An octopus’s garden
Meet Schadenfreude, the Ragsdale lab's pet octopus.
Carrie Golus, AB’91, AM’93 (@carriegolus)
Schadenfreude, office pet in the Cliff Ragsdale lab, made his media debut in the UChicago Medicine online newsletter Science Life last December, when he was seven months old. His name, pronounced Scooten-froodie, comes from a YouTube video that his doting caretakers, graduate students Carrie Albertin, SM’12, and Z. Yan Wang, watched over and over again on a stressful day.
By the time the Core visited in April, time was running out for Scootie; Octopus bimaculoides live only a year or so. He’d also been joined by two younger octopuses, Scootie-twotie and Oscar the Grouch. “Scootie-twotie is incredibly active and gregarious,” says Wang, “and Scootie was like that.

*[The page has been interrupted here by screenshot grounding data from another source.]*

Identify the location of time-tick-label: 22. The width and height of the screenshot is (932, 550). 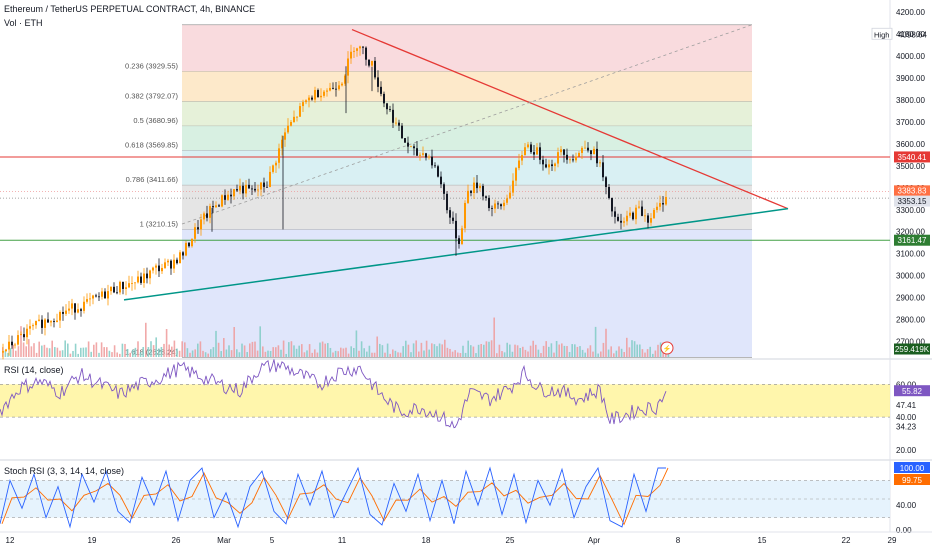
(846, 540).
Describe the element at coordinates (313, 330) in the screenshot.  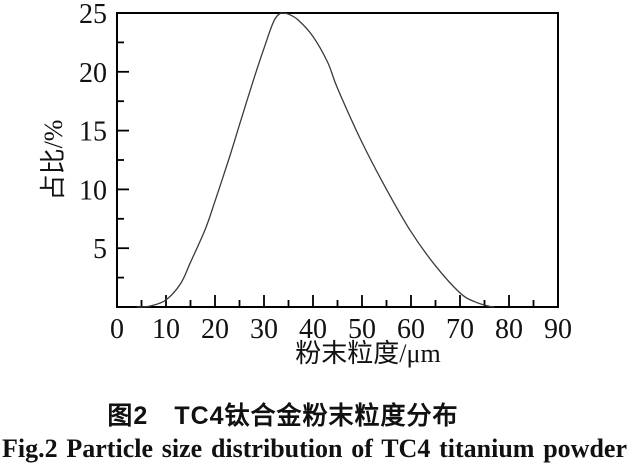
I see `x-tick-label: 40` at that location.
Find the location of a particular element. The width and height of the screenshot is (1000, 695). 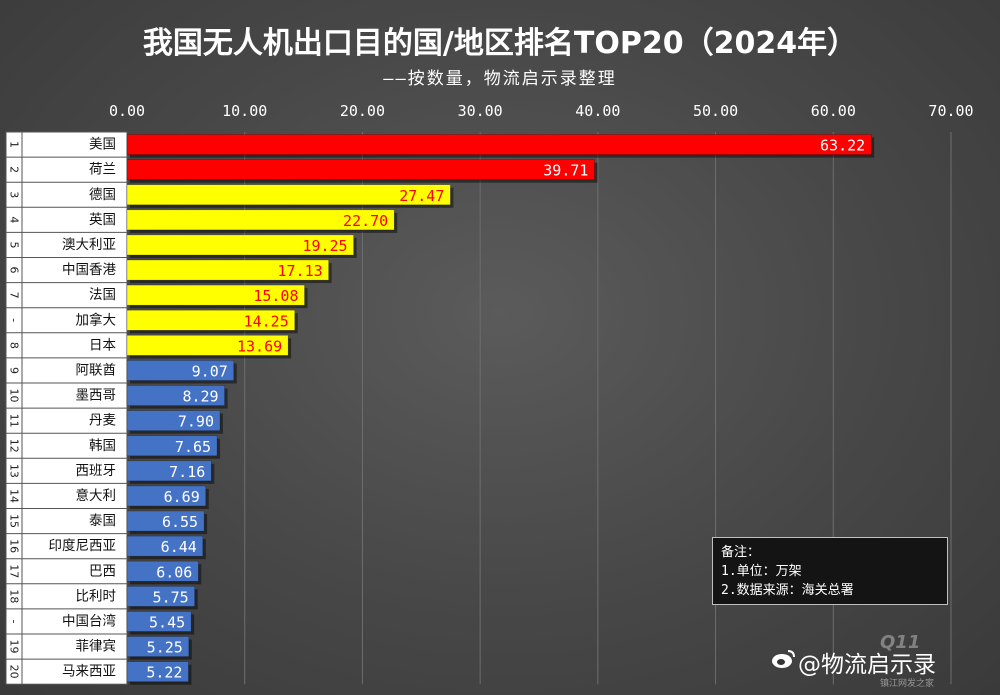

rank-label: 20 is located at coordinates (14, 672).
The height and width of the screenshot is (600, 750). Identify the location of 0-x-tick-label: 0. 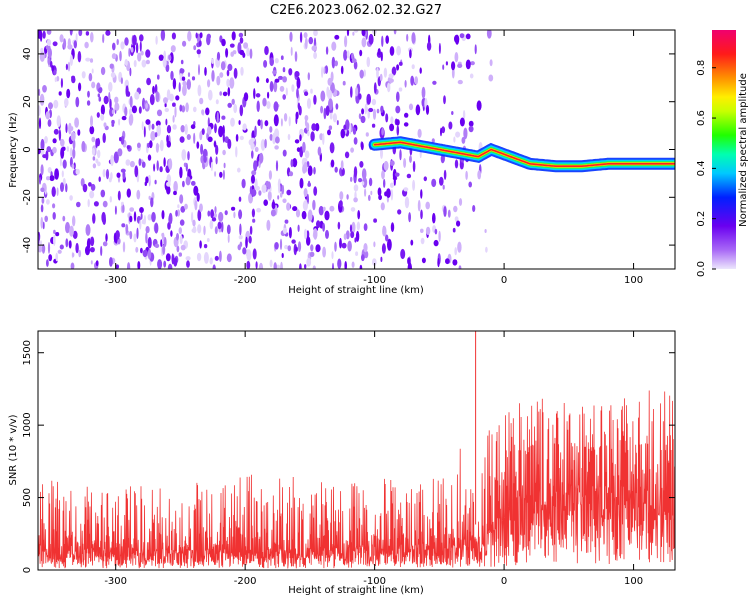
(504, 280).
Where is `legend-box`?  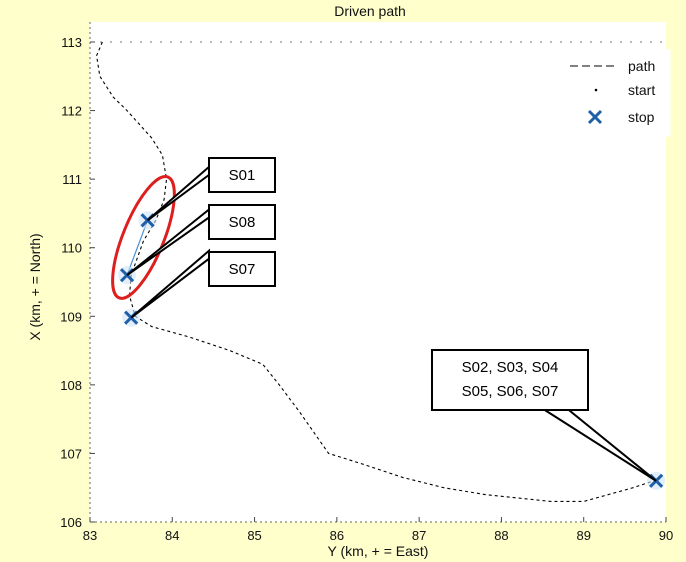
legend-box is located at coordinates (614, 93).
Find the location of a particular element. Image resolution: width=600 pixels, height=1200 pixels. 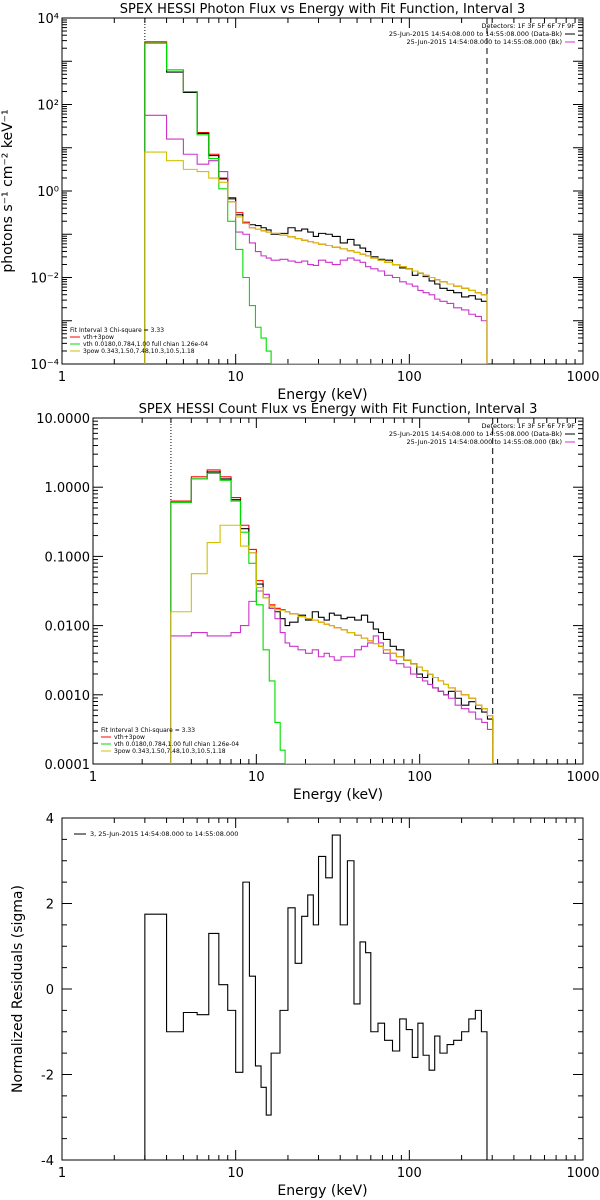

y-tick-label: 10² is located at coordinates (48, 106).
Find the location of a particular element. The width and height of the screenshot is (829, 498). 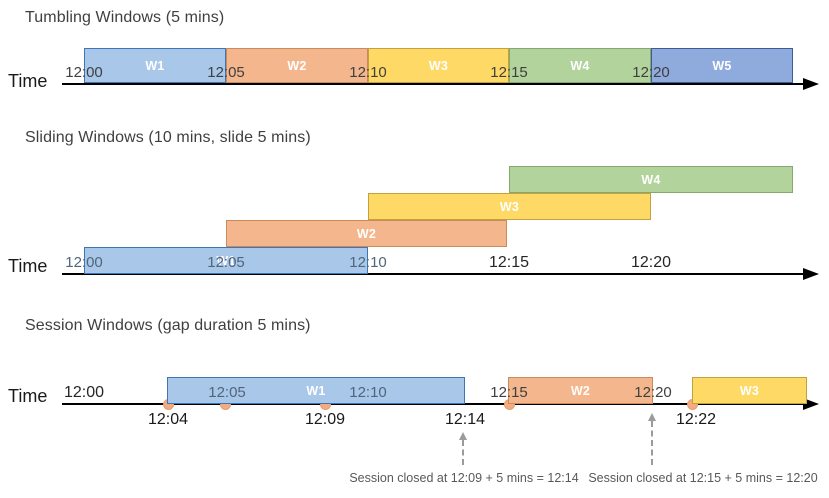

window-label: W5 is located at coordinates (722, 66).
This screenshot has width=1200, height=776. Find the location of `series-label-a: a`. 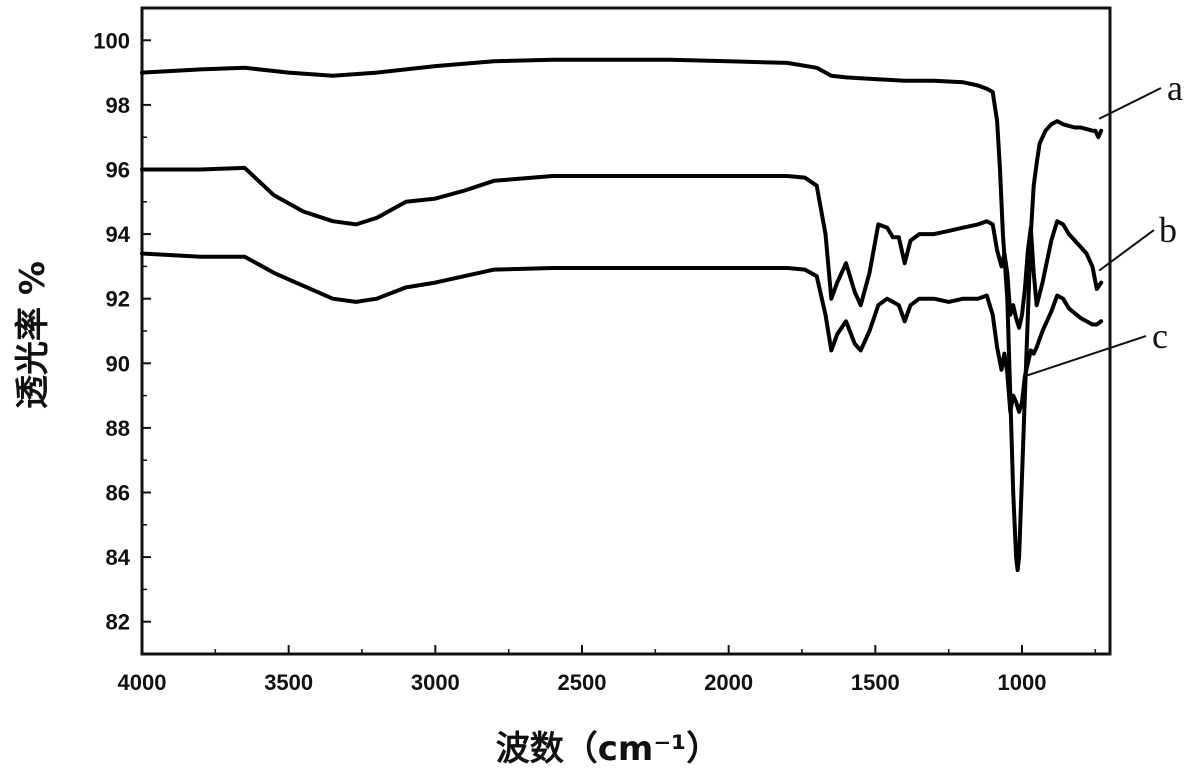

series-label-a: a is located at coordinates (1175, 88).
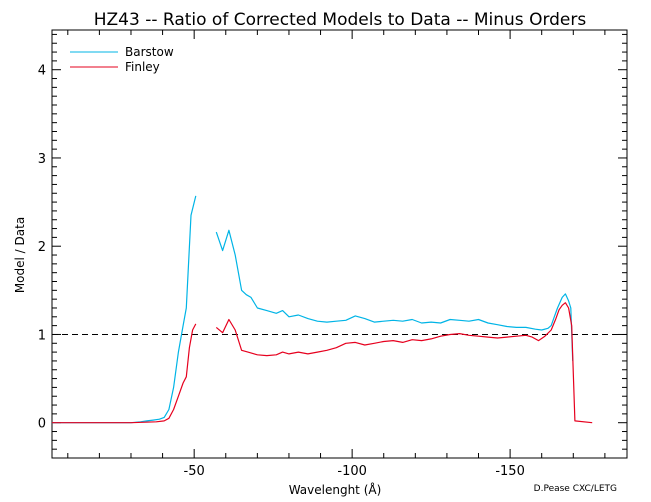 The image size is (651, 502). Describe the element at coordinates (42, 160) in the screenshot. I see `y-tick-label: 3` at that location.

“They have a lot of personality,” says Albertin, who calls octopuses “the cats of the sea.” (“Aw, Scoots,” she says, as he backs shyly into a clay pot in his tank. “You’ll fit in there in a minute.”) They’re choosy about their food, preferring live crabs, clams, and shrimp. When annoyed about something, they will squirt you right in the face.
Other fun facts about octopuses, which Albertin says are “incredibly different from most of the rest of life on earth”: Their suckers are chemosensory, so they can taste, just like a tongue. Their brain goes around their esophagus. They can change the color and texture of their skin. Males keep their third arm on their right side curled up. And the preferred plural is octopuses, rather than octopi (a Latin plural on a Greek word) or, if you insist, octopodes (pronounced oc-top-i-deez). “But that’s just a little pretentious.”